Collection entries
□ □ □ □ □

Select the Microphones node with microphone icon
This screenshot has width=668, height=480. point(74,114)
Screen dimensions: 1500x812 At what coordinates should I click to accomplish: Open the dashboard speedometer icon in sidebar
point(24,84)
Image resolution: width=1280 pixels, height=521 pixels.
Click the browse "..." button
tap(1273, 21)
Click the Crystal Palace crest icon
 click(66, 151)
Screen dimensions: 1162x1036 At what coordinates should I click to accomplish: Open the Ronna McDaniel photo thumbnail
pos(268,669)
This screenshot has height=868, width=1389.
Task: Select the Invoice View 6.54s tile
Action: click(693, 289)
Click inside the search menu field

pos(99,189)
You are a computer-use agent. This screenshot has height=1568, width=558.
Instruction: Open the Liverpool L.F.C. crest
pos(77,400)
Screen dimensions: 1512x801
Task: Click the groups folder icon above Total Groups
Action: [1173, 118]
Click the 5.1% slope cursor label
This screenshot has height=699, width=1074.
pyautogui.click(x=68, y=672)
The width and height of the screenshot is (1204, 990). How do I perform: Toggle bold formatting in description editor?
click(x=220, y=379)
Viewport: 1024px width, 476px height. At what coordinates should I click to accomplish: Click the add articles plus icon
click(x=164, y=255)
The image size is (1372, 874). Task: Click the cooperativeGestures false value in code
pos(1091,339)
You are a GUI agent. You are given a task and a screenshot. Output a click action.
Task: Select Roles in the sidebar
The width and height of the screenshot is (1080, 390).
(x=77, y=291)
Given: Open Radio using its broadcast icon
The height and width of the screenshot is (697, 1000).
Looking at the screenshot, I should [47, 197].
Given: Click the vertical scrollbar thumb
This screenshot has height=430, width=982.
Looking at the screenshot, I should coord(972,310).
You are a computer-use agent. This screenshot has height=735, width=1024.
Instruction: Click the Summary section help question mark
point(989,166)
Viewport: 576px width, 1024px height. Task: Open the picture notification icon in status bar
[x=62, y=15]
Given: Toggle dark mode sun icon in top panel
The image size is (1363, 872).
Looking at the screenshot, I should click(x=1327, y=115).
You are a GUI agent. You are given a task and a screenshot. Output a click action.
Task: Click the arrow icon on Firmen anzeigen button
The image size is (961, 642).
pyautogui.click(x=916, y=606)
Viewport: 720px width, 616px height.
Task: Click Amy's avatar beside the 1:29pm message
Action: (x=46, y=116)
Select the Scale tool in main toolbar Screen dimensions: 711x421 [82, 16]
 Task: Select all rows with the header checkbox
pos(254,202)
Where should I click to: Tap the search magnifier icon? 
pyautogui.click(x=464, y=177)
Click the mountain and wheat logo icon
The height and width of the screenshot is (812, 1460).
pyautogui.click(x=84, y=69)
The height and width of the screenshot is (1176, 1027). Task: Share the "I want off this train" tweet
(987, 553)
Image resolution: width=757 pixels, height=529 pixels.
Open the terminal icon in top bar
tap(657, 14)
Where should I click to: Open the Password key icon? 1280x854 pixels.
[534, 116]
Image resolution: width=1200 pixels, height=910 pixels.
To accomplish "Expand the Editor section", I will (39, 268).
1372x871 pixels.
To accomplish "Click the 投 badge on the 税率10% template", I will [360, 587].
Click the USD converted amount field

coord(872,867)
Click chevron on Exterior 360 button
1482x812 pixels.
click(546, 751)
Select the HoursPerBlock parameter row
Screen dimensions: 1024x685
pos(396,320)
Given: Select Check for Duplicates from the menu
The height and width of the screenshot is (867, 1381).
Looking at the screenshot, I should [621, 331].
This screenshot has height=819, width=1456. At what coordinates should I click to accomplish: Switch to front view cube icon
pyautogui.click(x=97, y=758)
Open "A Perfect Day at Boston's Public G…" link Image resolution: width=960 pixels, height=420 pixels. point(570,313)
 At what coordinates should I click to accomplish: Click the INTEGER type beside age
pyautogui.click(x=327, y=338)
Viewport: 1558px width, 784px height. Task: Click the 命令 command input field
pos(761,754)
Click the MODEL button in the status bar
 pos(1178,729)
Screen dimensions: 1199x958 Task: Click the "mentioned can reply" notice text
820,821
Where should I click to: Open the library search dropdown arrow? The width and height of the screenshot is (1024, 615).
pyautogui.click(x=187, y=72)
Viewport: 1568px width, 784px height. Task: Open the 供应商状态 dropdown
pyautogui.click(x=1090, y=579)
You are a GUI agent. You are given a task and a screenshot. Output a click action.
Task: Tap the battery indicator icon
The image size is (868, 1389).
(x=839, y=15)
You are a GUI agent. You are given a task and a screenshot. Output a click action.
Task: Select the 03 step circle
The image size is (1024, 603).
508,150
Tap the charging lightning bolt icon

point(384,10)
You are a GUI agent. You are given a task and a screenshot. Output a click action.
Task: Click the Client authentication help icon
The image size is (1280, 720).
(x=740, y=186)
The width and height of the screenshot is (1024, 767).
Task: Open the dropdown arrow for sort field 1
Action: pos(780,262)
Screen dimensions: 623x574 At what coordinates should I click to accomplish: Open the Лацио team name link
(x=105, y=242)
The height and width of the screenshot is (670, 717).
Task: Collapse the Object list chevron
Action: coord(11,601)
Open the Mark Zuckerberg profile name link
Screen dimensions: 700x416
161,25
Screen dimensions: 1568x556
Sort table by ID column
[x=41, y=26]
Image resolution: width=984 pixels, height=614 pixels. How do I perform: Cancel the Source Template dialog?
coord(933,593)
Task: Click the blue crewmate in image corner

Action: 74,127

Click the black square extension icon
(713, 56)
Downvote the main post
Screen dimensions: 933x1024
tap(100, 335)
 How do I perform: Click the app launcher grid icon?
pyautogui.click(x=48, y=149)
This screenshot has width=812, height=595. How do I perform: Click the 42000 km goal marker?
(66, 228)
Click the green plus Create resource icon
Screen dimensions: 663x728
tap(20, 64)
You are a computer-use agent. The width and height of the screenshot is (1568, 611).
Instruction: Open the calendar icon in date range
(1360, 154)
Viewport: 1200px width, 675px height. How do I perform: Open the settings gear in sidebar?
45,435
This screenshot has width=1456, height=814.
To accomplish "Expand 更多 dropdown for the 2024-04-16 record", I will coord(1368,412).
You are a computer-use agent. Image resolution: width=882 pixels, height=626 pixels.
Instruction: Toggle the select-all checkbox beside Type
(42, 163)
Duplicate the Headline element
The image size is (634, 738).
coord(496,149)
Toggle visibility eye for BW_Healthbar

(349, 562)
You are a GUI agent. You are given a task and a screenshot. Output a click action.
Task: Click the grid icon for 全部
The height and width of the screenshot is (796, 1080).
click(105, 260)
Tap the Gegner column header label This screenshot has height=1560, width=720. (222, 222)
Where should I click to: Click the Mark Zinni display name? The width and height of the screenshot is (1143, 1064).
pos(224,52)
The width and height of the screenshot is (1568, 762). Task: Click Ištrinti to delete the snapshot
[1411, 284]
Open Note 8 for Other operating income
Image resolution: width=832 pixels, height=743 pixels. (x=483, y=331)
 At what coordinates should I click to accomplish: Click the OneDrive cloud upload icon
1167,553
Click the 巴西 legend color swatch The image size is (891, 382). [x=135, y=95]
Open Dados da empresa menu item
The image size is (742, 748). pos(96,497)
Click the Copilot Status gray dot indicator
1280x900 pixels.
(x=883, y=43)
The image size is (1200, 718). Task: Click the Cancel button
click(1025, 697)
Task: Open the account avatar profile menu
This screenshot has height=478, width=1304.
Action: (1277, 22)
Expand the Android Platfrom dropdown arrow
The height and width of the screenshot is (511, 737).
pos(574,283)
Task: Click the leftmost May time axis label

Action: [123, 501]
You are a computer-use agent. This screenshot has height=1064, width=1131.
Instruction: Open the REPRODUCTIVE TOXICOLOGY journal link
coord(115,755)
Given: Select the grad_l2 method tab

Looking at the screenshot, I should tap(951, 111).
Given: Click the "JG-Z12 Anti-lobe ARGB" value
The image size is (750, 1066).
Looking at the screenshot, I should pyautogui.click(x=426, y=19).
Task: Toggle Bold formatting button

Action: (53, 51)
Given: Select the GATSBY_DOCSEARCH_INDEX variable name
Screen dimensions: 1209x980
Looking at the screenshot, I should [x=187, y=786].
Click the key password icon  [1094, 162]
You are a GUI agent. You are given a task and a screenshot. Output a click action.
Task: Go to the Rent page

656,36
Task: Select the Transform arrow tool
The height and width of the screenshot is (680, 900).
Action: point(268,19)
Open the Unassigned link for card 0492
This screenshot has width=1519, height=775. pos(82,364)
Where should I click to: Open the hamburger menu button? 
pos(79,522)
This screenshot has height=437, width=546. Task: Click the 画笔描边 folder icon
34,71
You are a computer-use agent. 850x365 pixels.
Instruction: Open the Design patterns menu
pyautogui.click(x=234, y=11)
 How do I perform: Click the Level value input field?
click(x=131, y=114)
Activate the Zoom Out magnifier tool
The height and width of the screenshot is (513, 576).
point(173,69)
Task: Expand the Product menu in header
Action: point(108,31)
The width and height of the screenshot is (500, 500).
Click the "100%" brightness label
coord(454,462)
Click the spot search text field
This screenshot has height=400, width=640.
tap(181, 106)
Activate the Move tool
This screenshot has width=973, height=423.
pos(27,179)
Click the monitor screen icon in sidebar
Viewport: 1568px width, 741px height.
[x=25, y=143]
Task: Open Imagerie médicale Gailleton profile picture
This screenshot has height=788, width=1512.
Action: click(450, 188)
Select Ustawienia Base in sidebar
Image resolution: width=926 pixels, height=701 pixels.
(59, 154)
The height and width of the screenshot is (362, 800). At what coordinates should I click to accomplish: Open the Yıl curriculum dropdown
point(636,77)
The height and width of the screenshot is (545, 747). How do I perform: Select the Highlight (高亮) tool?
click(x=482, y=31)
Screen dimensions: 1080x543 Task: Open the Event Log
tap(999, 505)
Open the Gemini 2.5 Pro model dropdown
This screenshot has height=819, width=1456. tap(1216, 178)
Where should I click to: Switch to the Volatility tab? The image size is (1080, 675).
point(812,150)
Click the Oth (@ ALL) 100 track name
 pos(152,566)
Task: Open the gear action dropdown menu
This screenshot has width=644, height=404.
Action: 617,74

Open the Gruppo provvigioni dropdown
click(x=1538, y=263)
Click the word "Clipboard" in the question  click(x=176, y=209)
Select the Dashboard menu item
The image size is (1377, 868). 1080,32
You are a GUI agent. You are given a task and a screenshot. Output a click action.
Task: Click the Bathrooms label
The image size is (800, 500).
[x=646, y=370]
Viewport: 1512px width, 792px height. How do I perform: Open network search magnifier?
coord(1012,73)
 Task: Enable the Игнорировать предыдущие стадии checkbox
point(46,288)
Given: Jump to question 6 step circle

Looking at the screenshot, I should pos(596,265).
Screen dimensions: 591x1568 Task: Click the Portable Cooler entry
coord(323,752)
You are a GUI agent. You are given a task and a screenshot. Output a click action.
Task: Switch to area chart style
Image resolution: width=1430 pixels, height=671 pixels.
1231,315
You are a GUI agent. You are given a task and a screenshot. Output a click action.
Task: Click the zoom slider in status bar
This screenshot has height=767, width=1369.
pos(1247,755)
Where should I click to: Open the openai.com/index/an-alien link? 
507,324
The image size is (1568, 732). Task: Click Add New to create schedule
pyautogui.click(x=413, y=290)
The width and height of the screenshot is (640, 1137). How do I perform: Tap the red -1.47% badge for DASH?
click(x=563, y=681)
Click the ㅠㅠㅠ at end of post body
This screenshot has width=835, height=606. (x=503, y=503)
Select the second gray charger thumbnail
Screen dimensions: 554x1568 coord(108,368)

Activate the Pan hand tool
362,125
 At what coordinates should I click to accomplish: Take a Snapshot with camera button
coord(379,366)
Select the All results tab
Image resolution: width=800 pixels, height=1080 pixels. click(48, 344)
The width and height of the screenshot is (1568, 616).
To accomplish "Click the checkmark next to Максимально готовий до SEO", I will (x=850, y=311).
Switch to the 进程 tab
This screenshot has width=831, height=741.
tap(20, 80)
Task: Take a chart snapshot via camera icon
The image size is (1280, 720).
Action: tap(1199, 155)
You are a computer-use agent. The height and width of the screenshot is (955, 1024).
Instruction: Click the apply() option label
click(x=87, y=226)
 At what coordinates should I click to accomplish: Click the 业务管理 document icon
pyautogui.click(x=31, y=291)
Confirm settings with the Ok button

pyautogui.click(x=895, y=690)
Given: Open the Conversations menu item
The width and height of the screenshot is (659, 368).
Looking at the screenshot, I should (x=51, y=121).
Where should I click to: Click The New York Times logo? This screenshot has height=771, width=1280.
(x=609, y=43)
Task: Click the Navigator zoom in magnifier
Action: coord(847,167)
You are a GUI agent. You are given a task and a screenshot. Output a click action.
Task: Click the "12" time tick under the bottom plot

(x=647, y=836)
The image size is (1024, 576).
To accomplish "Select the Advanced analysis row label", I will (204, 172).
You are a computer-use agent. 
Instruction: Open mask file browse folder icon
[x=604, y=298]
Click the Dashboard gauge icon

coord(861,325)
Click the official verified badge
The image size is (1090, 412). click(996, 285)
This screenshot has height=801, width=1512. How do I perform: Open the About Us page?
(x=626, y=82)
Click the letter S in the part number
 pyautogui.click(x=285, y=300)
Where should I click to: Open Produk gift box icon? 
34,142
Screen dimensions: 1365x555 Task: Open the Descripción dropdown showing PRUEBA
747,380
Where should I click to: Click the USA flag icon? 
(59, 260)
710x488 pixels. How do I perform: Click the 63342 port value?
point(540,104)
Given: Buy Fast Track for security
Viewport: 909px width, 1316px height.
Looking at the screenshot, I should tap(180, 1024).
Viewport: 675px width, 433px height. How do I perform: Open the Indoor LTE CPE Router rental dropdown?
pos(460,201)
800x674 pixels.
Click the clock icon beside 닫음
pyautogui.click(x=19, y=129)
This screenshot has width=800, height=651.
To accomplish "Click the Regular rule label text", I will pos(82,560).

□ □ □ □ □

=== To do ===
Pull out every line above that contains the word "resolution" and list them.

=== Written response ===
Image resolution: width=1280 pixels, height=521 pixels.
Image resolution: width=757 pixels, height=529 pixels.
Image resolution: width=1200 pixels, height=910 pixels.
Open "A Perfect Day at Boston's Public G…" link Image resolution: width=960 pixels, height=420 pixels. point(570,313)
Image resolution: width=984 pixels, height=614 pixels. How do I perform: Cancel the Source Template dialog?
You are a computer-use agent. Image resolution: width=882 pixels, height=626 pixels.
Image resolution: width=832 pixels, height=743 pixels. (x=483, y=331)
Image resolution: width=926 pixels, height=701 pixels.
Image resolution: width=1430 pixels, height=671 pixels.
Image resolution: width=800 pixels, height=1080 pixels. click(48, 344)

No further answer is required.